Crítica | Festival

El silencio del cazador

(El silenzio del cazador, ARG, 2019)

  • Gênero: Drama
  • Direção: Martín De Salvo
  • Roteiro: Francisco Kosterlitz
  • Elenco: Pablo Echarri, Alberto Ammann, Mora Recalde e Cesar Bordon
  • Duração: 103 minutos
  • Nota:

Assim que o roteiro de Francisco Kosterlitz estabelece suas bases e o triângulo entre Venneck, Guzman e Sara ganha espaço completando os conflitos, o filme deixa escapar que sua trajetória se baseará mais na condução desses mesmos conflitos ao invés de ressignificá-los; seu lugar na tela é de observar e construir tipos já vistos, ainda que eles sejam bem encenados e conduzidos. Há um óbvio prazer em acompanhar um filme tão delicado e competente, mas não há novidades em cena e rapidamente isso fica compreendido. A honestidade da produção em não prometer nada além do esperado e entregar um material de qualidade valem pontos e constituem seu grande acerto.

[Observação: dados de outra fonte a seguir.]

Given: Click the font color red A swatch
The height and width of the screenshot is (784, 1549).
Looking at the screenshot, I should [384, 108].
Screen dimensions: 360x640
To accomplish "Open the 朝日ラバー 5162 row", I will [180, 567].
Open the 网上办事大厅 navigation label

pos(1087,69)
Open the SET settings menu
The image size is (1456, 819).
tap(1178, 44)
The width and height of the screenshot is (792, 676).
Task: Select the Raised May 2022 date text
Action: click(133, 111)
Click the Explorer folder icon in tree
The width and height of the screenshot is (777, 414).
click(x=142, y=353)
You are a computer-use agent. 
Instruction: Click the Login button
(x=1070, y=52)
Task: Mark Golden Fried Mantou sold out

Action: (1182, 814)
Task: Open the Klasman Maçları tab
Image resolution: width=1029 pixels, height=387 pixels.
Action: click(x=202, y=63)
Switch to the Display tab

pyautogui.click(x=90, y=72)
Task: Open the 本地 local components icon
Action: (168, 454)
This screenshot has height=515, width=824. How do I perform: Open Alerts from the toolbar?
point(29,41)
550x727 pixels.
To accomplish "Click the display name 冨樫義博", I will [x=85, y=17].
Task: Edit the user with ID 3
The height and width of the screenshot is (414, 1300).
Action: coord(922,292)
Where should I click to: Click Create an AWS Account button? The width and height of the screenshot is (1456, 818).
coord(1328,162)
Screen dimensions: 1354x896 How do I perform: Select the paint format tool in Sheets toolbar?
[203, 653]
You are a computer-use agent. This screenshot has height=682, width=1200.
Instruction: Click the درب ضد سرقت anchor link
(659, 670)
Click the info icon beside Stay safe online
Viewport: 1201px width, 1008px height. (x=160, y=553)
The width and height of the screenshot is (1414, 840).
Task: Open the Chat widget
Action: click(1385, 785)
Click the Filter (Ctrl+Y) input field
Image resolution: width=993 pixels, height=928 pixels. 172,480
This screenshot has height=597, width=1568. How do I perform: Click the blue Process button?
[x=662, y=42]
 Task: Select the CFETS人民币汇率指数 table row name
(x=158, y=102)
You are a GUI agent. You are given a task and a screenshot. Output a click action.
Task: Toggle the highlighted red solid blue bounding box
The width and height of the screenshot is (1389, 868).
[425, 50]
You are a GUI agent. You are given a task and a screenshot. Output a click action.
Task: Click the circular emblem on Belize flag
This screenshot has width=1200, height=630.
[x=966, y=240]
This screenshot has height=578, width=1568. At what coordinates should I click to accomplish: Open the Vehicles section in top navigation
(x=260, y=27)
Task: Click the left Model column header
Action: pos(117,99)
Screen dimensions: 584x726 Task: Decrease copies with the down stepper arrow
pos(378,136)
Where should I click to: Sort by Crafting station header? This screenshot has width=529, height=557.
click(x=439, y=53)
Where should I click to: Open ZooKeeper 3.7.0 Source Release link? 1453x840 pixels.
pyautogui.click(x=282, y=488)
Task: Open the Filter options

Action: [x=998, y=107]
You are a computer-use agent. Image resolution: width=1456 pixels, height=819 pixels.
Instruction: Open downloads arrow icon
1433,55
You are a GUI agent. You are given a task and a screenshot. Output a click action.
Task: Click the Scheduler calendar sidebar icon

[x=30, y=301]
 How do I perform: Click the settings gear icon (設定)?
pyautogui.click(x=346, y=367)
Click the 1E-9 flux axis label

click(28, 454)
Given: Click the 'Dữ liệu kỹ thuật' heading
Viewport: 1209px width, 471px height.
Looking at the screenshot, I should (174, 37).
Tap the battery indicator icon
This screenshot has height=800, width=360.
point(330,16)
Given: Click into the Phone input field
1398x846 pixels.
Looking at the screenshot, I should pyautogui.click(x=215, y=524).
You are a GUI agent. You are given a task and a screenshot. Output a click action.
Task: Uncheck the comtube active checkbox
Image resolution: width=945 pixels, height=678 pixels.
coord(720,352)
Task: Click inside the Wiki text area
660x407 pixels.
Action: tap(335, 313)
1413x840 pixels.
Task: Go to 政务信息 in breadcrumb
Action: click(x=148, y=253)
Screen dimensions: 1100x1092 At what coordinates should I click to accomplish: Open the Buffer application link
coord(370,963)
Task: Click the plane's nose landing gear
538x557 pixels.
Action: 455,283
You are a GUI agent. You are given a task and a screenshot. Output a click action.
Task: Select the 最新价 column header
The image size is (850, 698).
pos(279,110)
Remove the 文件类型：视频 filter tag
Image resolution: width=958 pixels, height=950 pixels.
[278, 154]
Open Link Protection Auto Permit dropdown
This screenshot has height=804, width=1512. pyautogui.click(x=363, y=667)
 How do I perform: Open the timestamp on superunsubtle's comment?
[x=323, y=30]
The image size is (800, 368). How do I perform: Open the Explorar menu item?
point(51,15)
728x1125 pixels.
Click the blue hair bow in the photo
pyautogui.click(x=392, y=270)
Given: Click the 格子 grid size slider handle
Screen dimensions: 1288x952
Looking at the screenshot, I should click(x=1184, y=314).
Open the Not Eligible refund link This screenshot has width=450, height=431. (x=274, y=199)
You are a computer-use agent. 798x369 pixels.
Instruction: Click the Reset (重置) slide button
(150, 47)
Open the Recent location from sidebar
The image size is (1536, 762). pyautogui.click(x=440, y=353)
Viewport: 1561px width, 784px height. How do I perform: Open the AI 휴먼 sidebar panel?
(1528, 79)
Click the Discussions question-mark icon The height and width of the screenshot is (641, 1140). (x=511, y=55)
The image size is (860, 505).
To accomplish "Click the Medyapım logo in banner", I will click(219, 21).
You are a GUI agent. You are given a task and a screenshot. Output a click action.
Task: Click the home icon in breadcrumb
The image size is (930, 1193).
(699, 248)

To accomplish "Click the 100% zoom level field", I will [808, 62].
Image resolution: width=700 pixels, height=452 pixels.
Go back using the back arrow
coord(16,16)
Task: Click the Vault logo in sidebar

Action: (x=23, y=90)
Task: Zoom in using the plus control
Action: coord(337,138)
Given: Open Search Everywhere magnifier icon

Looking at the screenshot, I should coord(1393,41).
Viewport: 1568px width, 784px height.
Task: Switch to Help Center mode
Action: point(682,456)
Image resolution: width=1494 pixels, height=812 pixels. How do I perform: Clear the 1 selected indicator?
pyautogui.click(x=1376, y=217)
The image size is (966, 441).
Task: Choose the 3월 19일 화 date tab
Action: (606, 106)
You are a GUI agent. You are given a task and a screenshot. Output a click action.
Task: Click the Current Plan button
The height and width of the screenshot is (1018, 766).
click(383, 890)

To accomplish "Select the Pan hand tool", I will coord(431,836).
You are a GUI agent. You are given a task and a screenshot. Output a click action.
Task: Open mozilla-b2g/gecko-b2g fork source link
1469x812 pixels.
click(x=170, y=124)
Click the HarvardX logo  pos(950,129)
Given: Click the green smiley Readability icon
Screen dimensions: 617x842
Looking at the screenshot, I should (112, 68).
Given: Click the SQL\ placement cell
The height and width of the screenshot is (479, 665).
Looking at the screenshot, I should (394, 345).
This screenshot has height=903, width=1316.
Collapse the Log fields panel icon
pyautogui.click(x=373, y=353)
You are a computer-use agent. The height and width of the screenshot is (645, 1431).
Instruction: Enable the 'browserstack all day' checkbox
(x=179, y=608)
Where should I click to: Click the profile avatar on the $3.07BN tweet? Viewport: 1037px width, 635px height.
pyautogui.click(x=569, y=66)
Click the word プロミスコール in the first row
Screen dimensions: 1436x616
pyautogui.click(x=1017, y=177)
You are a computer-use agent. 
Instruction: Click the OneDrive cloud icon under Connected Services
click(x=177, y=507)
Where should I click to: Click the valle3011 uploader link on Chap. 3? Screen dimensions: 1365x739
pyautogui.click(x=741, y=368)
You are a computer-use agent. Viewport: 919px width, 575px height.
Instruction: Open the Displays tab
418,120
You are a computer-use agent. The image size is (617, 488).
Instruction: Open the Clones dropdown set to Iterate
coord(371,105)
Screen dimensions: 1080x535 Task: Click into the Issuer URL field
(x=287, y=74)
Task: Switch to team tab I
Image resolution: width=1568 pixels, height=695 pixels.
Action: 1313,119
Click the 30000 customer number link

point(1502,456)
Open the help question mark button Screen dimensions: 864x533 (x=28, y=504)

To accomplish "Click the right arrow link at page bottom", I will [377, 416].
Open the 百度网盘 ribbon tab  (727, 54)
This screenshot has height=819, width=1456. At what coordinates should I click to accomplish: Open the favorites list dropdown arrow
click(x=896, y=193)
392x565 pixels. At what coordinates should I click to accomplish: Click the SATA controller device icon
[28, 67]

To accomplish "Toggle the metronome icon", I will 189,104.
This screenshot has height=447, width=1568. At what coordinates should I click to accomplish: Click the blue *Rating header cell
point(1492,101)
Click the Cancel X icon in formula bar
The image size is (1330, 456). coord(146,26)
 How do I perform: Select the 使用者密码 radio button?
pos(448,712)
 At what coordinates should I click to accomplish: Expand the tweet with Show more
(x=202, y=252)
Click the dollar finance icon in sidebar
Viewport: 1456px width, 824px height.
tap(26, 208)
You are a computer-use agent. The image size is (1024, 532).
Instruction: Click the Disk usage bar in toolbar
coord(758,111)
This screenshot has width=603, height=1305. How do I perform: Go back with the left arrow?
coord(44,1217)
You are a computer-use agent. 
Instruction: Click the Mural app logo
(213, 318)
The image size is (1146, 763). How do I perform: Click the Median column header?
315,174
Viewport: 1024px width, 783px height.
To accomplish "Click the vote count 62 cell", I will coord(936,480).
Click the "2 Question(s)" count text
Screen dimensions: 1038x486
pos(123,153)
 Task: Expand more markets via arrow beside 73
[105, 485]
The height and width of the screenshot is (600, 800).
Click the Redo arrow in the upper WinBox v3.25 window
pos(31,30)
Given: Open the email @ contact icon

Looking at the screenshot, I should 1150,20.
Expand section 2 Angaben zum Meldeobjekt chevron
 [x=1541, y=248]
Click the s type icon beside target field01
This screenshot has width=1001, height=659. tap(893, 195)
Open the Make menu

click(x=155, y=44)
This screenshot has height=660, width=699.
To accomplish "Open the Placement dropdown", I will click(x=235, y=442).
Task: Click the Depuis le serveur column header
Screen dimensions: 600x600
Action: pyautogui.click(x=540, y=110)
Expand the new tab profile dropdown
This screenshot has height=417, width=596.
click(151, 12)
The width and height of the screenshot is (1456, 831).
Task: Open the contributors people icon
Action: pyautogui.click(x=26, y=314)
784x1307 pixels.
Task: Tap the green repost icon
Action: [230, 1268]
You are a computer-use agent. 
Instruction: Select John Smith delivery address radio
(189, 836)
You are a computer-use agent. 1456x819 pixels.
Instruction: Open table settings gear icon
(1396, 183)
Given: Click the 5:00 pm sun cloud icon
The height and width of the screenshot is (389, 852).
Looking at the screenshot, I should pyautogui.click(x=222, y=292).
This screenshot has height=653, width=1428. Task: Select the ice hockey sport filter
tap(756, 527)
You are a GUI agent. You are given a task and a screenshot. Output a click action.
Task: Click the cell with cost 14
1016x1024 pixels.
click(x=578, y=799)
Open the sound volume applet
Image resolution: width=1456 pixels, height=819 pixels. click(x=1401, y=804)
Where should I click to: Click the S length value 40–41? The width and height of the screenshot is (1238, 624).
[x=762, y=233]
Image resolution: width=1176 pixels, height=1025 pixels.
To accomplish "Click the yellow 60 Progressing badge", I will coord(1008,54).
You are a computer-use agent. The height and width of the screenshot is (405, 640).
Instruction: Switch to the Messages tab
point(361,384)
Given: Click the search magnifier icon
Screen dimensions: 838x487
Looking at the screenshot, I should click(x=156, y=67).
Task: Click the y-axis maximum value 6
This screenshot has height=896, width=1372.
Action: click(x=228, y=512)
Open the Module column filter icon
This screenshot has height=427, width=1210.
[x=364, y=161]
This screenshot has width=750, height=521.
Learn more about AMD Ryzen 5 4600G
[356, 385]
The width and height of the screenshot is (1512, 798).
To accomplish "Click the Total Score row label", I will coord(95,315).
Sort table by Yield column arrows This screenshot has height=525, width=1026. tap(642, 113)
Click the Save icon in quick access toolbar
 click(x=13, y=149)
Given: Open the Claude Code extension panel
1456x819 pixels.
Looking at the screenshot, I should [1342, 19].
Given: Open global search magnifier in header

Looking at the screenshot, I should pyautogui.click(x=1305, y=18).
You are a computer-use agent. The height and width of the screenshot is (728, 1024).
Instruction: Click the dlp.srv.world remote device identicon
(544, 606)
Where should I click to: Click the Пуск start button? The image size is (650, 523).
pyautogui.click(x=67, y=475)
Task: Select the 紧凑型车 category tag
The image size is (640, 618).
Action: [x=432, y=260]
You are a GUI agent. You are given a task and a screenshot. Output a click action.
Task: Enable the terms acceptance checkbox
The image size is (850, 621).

A atmosfera opressiva e o teor intenso de El silencio del cazador está presente na tela desde os primeiros minutos de projeção, que anuncia com sua câmera febril e sufocante todo o clima pretendido pelo experiente diretor Martin Desalvo. Com aquele típico tratamento imagético que os irmãos Dardenne (Dois Dias, Uma Noite) aplicam a seus longas, que variam entre a crueza, a “sujeira” que os classifica como ultra realistas e as lentes acopladas aos corpos dos atores, quase lendo seus poros, o filme impregna tensão mesmo em passagens frugais graças a essa pressão que a imagem elabora para a narrativa.

El silencio del cazador

Como se trata de uma produção argentina com participação efetiva de povos nativos, um dado mitológico é introduzido através da lembrança imemorial de um animal ancestral que caça pelas florestas onde o filme se situa e foi rodado. Essa criatura citada por Venneck como oriunda de sua infância habita o imaginário do personagem, mas volta para assombrar toda a vila. Se esse elemento tivesse desenvolvimento que ultrapassasse poucas pinceladas práticas para o roteiro e a narração de sua testemunha, talvez tivesse estabelecido um segundo ponto focal ao filme para além da disputa masculina cheia de testosterona.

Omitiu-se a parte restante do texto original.